[SDM 08] A Spamicity Approach to Web Spam Detection
1. Backgroud
Two types of spam: link spam and term spam.
- Term Spam: Add many keywords into one page and usually make them invisiable but searchable to cheat TF/IF
- Link Spam: Construct links to boost pagerank score.
The paper deals with both conditions, but I’m only interested in the latter one.
i.e. Given a page p, determine whether p is link spam.
Related Paper:
- B. Zhou. Mining page farms and its application in link spam detection. Master’s thesis. School of Computing Science, Simon Fraser University, 2007.

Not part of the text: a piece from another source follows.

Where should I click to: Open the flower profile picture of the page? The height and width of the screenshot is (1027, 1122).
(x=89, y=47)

- B. Zhou and J. Pei. Sketching landscapes of page farms. In SDM’07.
- Bin Zhou, Jian Pei and Zhaohui Tang. “A Spamicity Approach to Web Spam Detection”. In Proceedings of the 2008 SIAM International Conference on Data Mining (SDM’08), Atlanta, Georgia, USA, April 24-26, 2008.
2. Intuition
Give a page p, what is the minimal essential sub-structure to compute PR(p)?

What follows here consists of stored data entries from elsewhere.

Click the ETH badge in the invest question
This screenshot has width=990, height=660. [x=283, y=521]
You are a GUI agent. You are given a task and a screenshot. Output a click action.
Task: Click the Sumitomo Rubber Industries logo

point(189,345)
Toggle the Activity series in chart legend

It consists of two component:
- Directed Paths to p. All vertices in the path forced a vertices set H
- All out-links of H. (Why? To reserve the transition probability of pages in H)
But, the structure is extremely large and even amount to the whole web graph. Thus, we impose some constraints to the sub-structure, capture local environment of page p, and make its size affordable.
Two constrains:
- path length is not greater than k
- PR(p,G(H)) is at least θ portion of PR(p,G)
The smallest subgraph under these constraints is called (θ, k)-farm of page p.
Now, it comes another interesting problem, extract the page farm of a given page p.
3. Problem
3.1. Assumption
What is a link spam?
The assumption is that: For a link spam p, Farm(p) try to make PR(p,Farm(p)) as high as possible.
We define the Spamicity(p) as ratio of PR(p,Farm(p)) against PR(p,OptFarm(p)).
**Link spam is a page whose spamicity exceed a threshold **
Given vertices and edges size of Farm(p), we can compute PR(p,OptFarm(p)) easily. Thus, the problem is how to extract Farm(p) and compute PR(p,Farm(p)).
3.2. Input
Given
- a page p.
- Web Graph G.
- Parameters of page farm – (θ,k).
- A threshold t.
3.3. Output
Spamicity(p) ? t
3.4. Solution
We can extract the (θ, k)-Farm(p) and then compute the utility. Unfortunately, the first problem is NP-hard. (Knapsack problem can reduce to it.) We choose approximation algorithms to extract the page farm of p.
3.4.1. Solution 1
Local Greedy Search Method
- Extract the (θ, k)-Farm(p):
- Add pages with the highest page contribution to p into the farm until achieve a θ-portion of PR(p,G)
- page contribution can be effective computed by page contribution
- Compute the Utility
3.4.2. Solution 2
Monotone Greedy Search Method Observation: If we construct farm(p) using the local greedy method(i.e add pages in the descending page contribution), the spamicity decreases monotonically. We adjust local greedy search method. Stop if
- spamicity is lower than the threshold
- OR all k-distance vertices have been added
4. Comments
- Good: Local greedy search method, no need to know the whole web graph structure.
- No theoretical guarantee on the approximation algorithm and it seems hard to proof it.
- Experiment is on a spam test collection – 8,415 pages (normal: 7472, spam: 767, borderline: 176[Discarded]). Maybe more efficient on large web graph.